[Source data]
-------

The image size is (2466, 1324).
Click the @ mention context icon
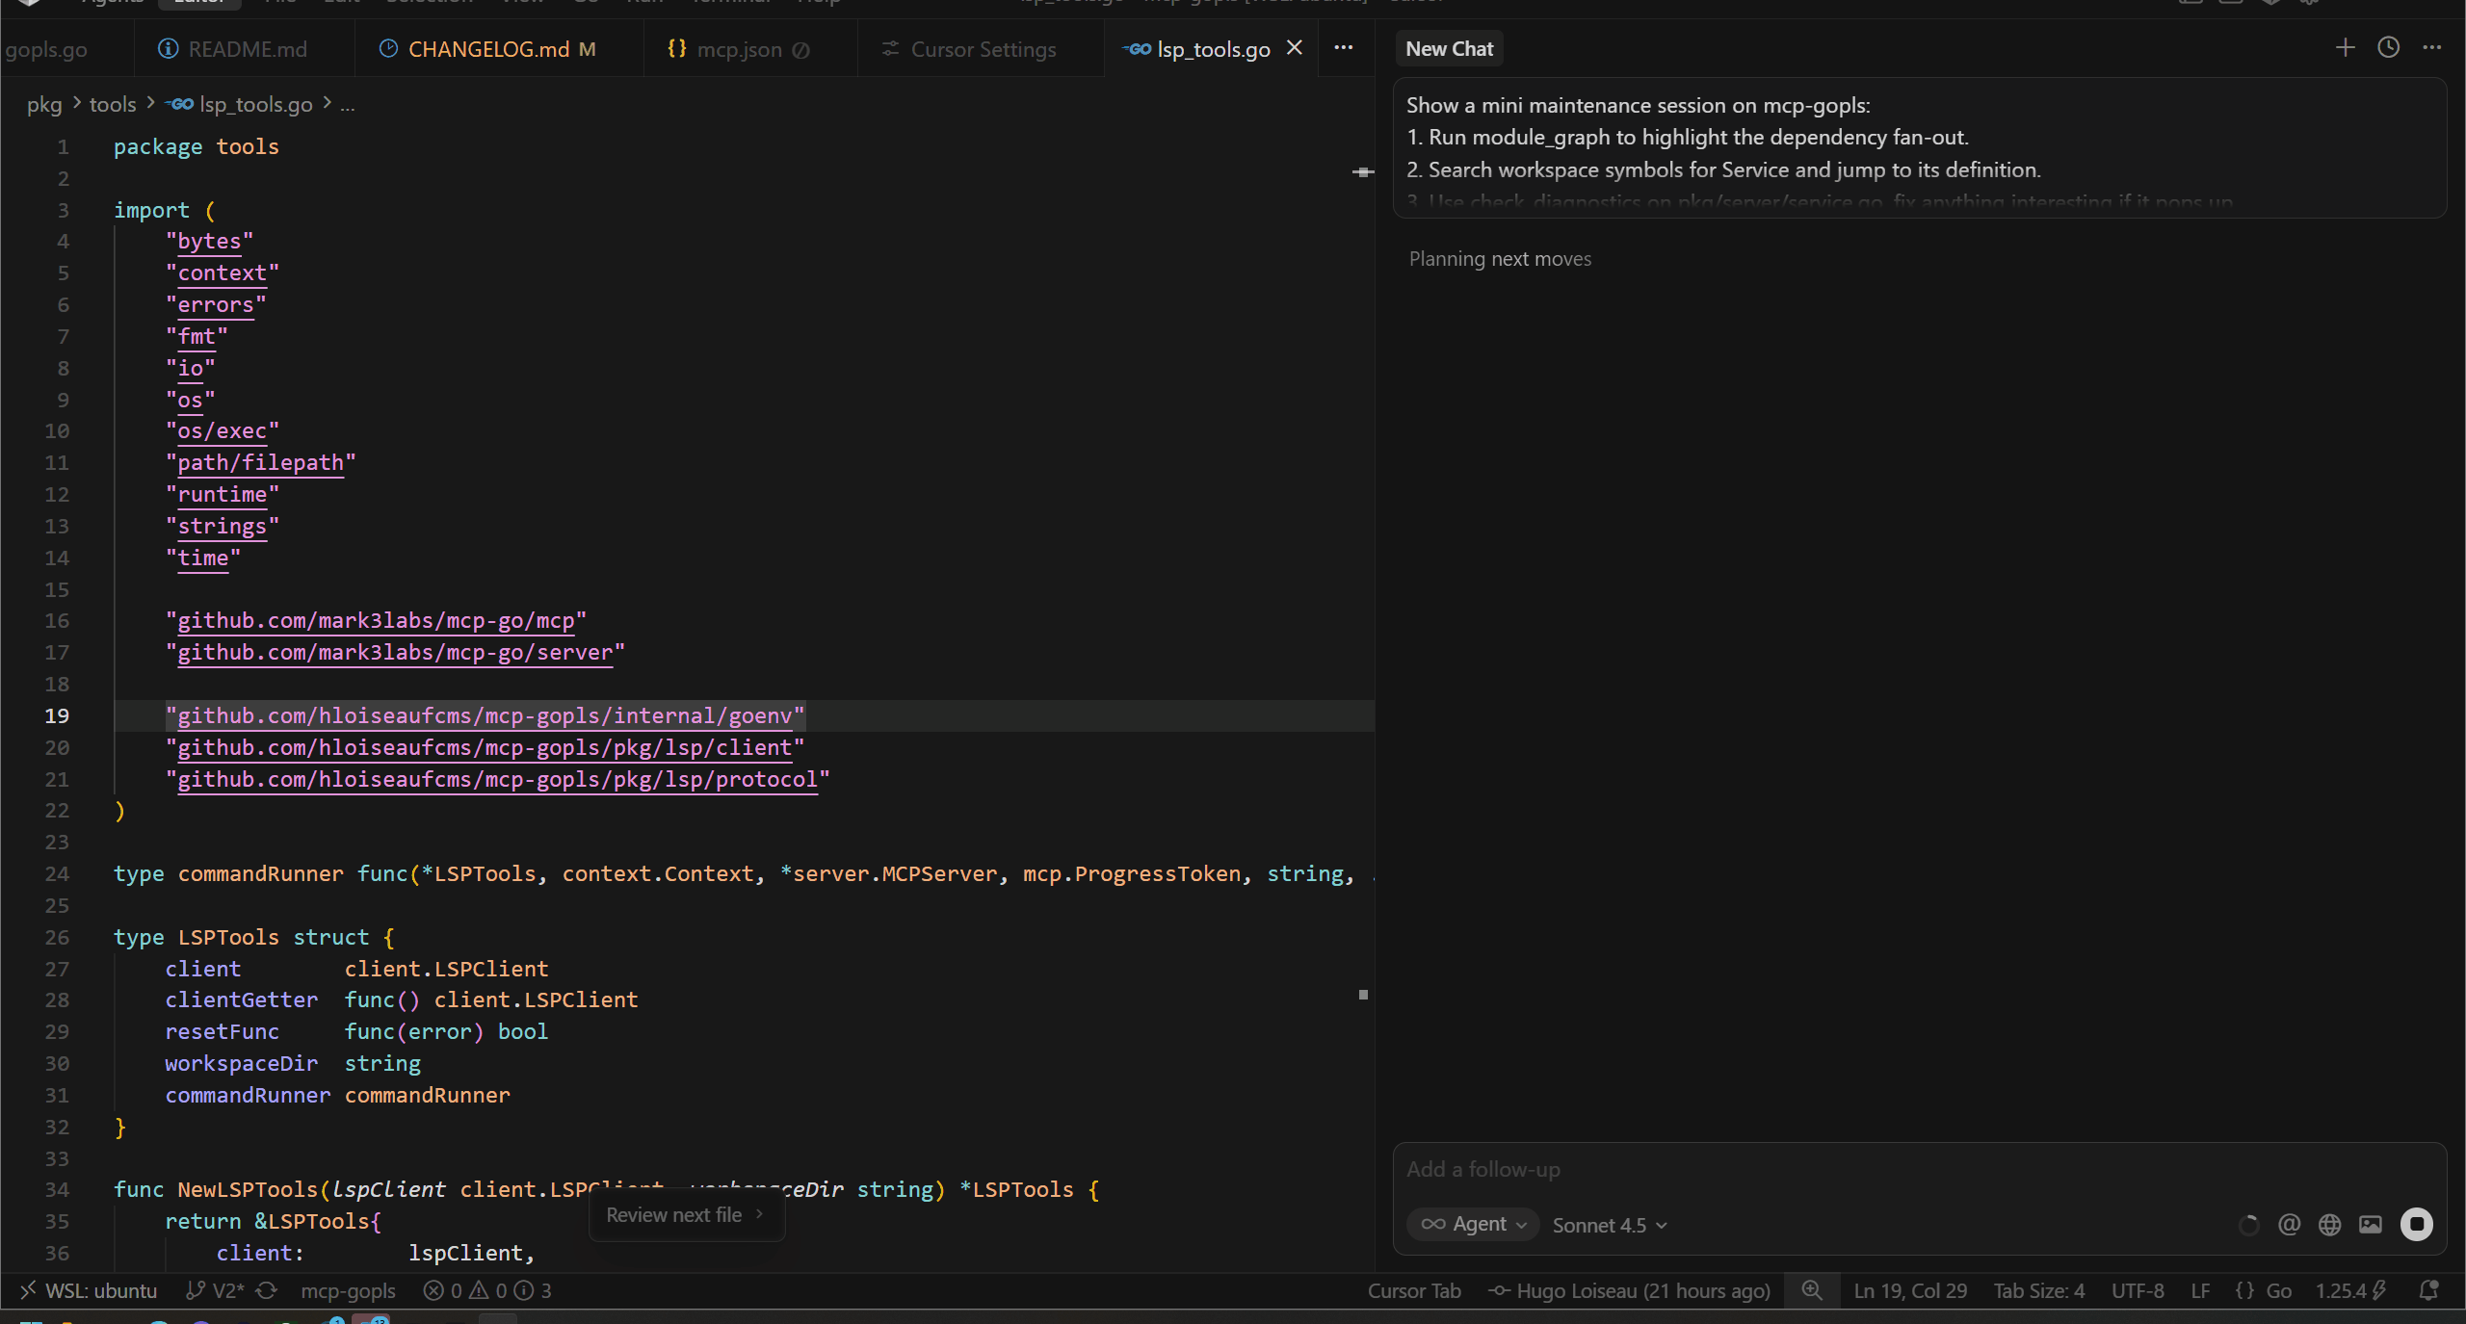click(x=2289, y=1224)
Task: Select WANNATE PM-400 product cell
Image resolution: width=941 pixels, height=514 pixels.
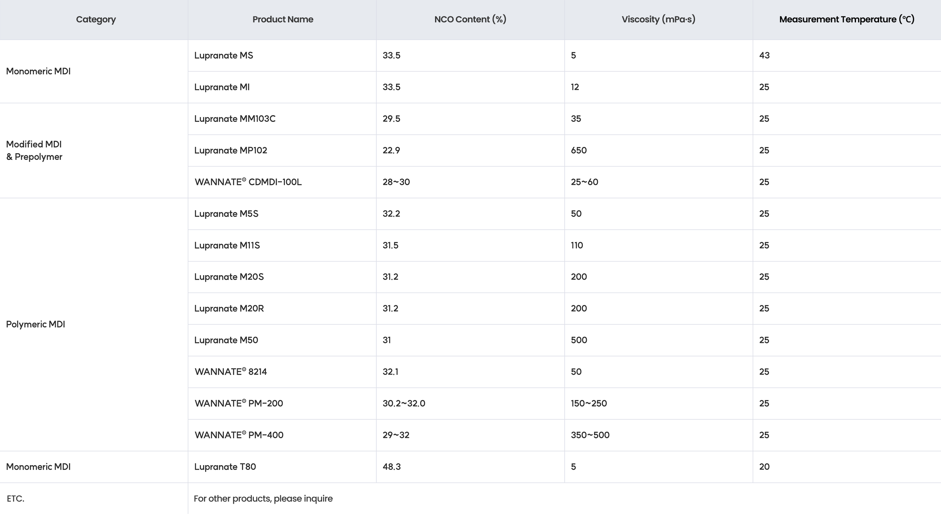Action: pos(239,435)
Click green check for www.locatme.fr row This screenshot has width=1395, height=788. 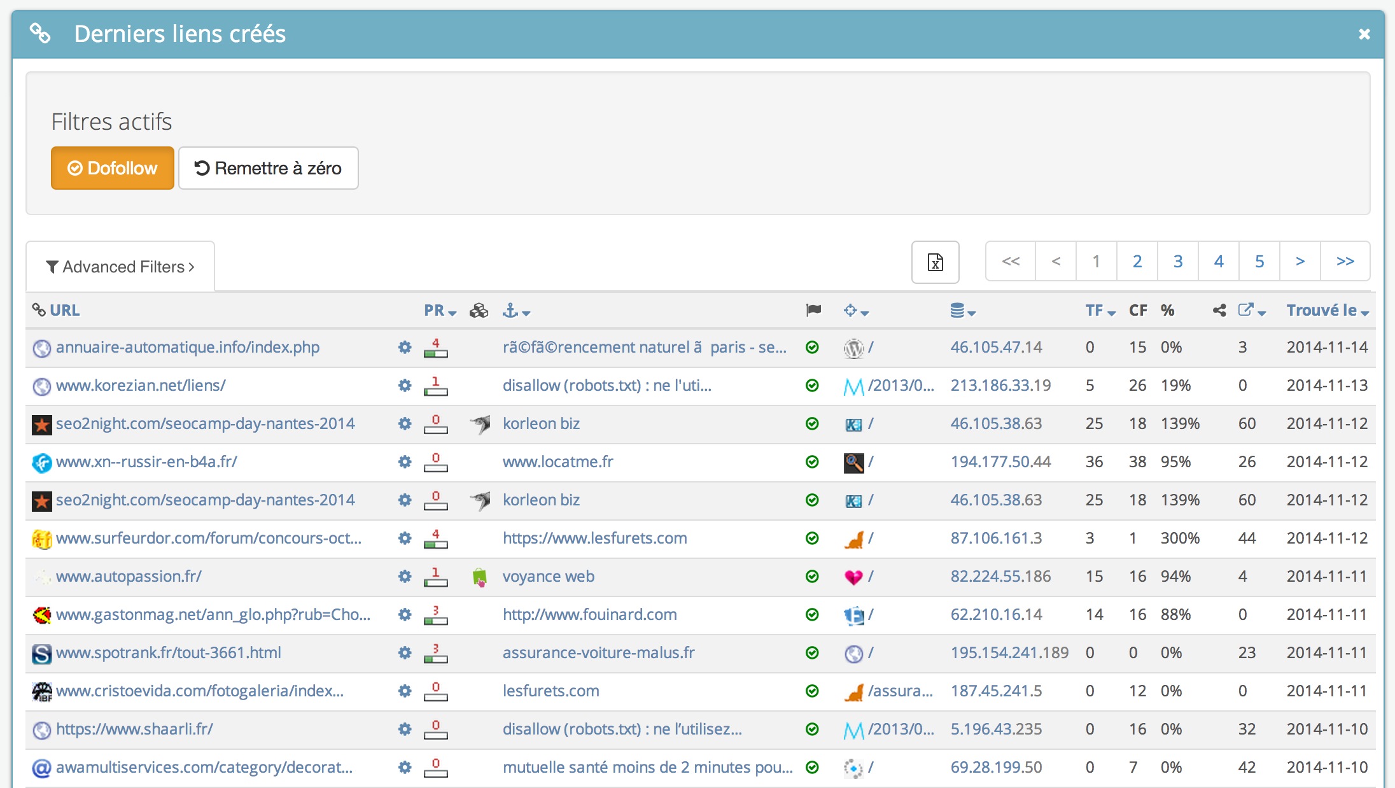click(x=812, y=461)
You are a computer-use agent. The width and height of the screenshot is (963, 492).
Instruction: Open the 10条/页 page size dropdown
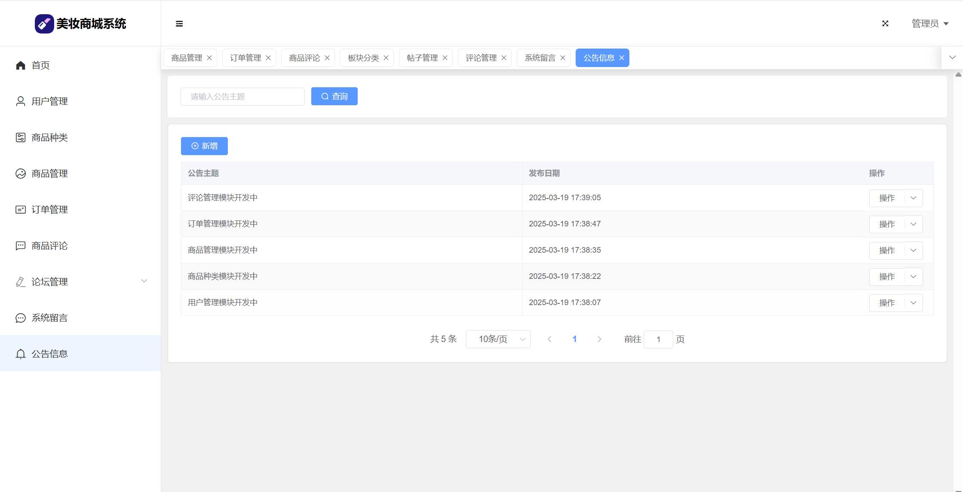coord(498,339)
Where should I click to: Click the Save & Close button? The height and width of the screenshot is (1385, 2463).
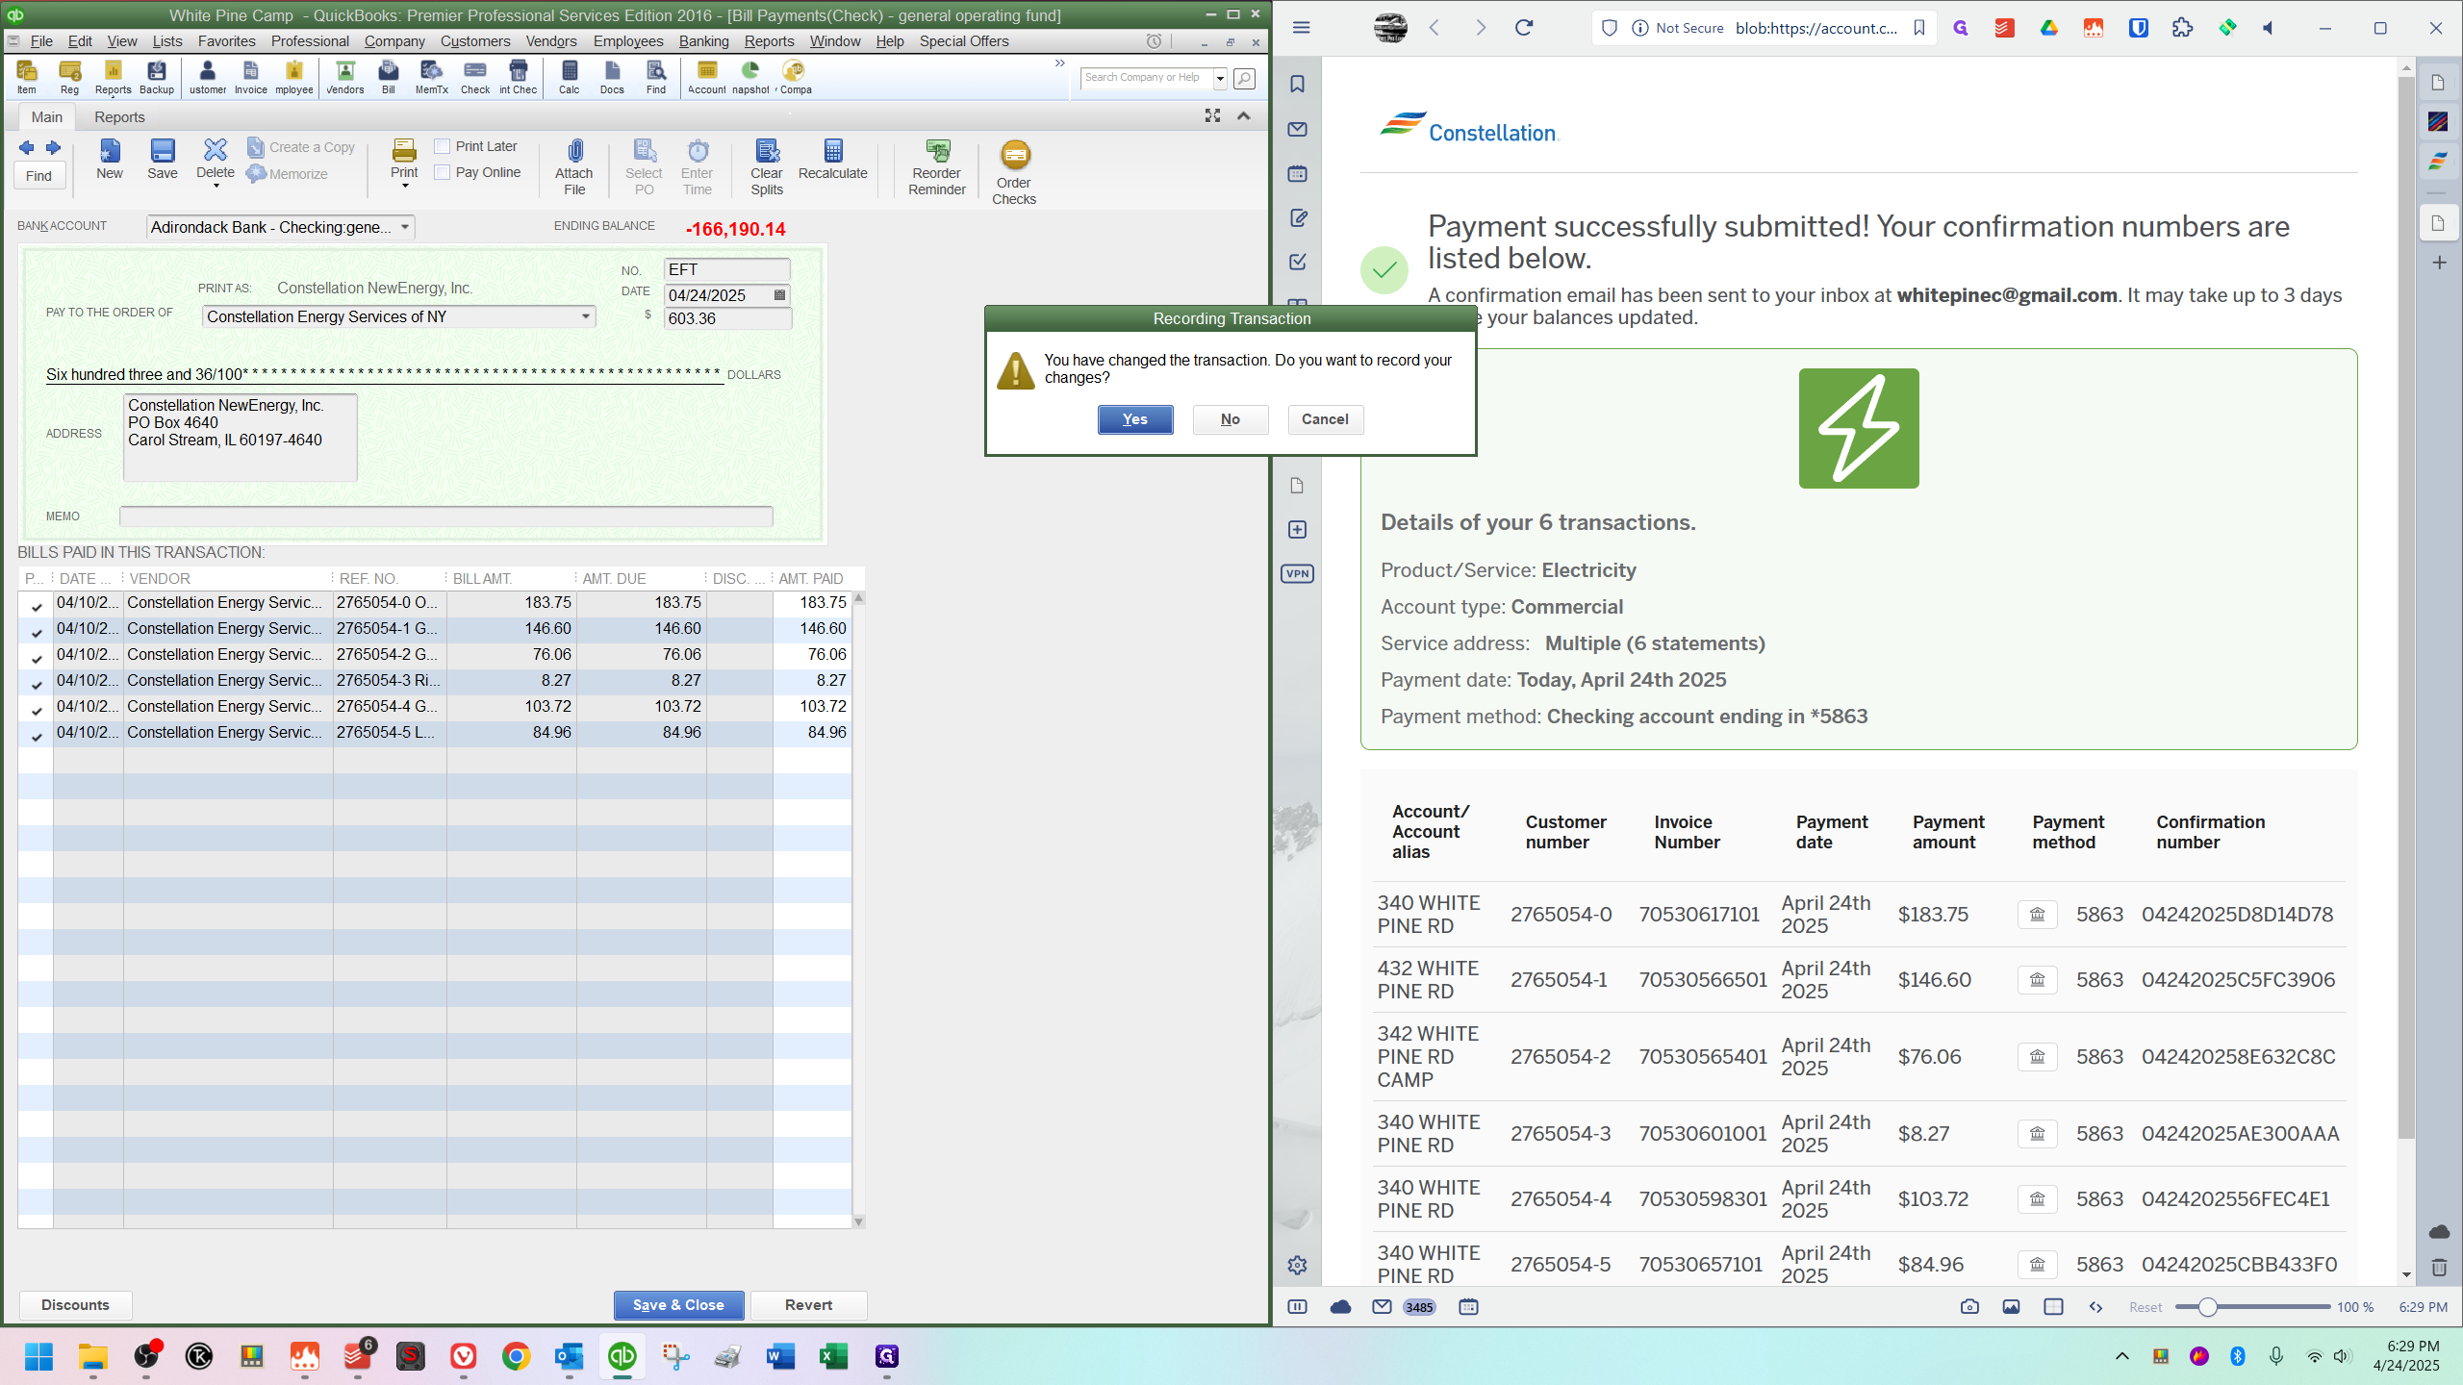(x=678, y=1305)
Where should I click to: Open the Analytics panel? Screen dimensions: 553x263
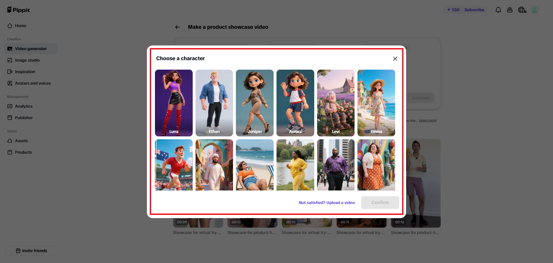point(24,106)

-------

TASK DIRECTIONS:
All lines from the one that contains "You are a computer-use" through the last line of the data should be retyped exactly, with the pictures left out.

WRITTEN SOLUTION:
You are a computer-use agent. The width and height of the screenshot is (963, 492).
Instruction: Open the 10条/页 page size dropdown
coord(498,339)
Where should I click to: Click the Save & Close button? The height and width of the screenshot is (1385, 2463).
(x=678, y=1305)
Where should I click to: Open the Analytics panel? Screen dimensions: 553x263
point(24,106)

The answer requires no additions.